Work request:
This exercise calls for every record to be returned exactly, with pictures removed.

Data for review:
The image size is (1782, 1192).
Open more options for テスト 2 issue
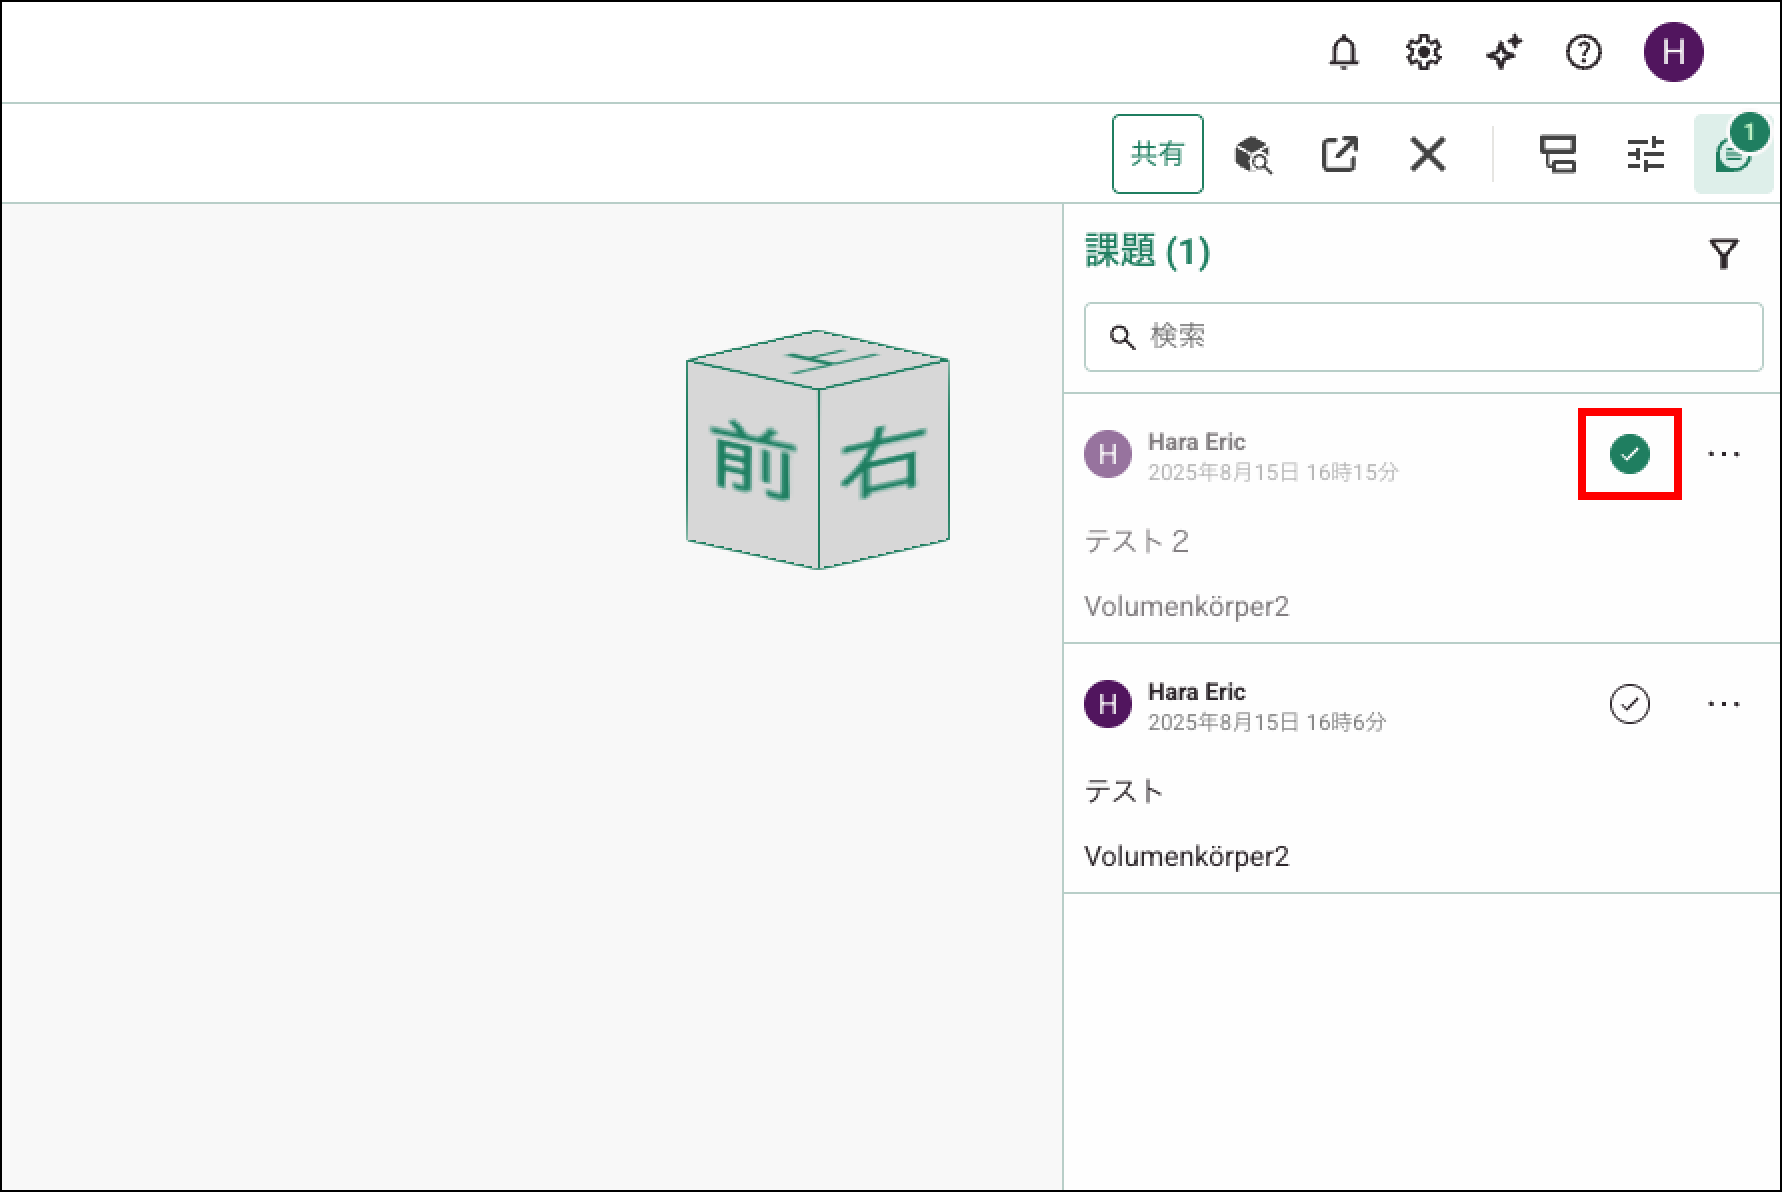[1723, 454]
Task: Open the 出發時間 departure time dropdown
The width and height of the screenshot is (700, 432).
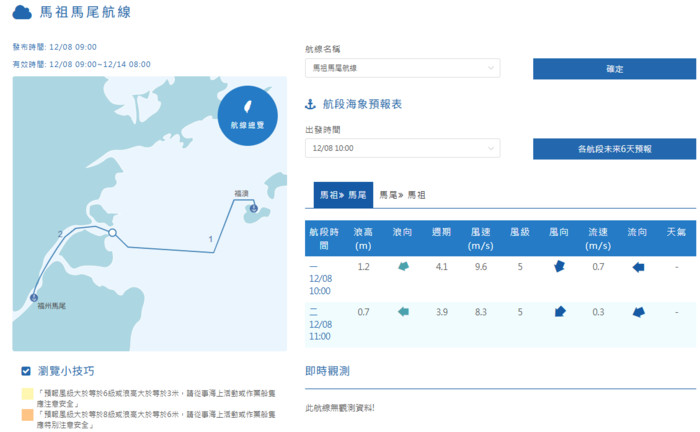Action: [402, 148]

Task solution:
The image size is (1782, 1192).
Open more options for テスト 2 issue
[1723, 454]
Task: Open the 出發時間 departure time dropdown
The width and height of the screenshot is (700, 432).
Action: [402, 148]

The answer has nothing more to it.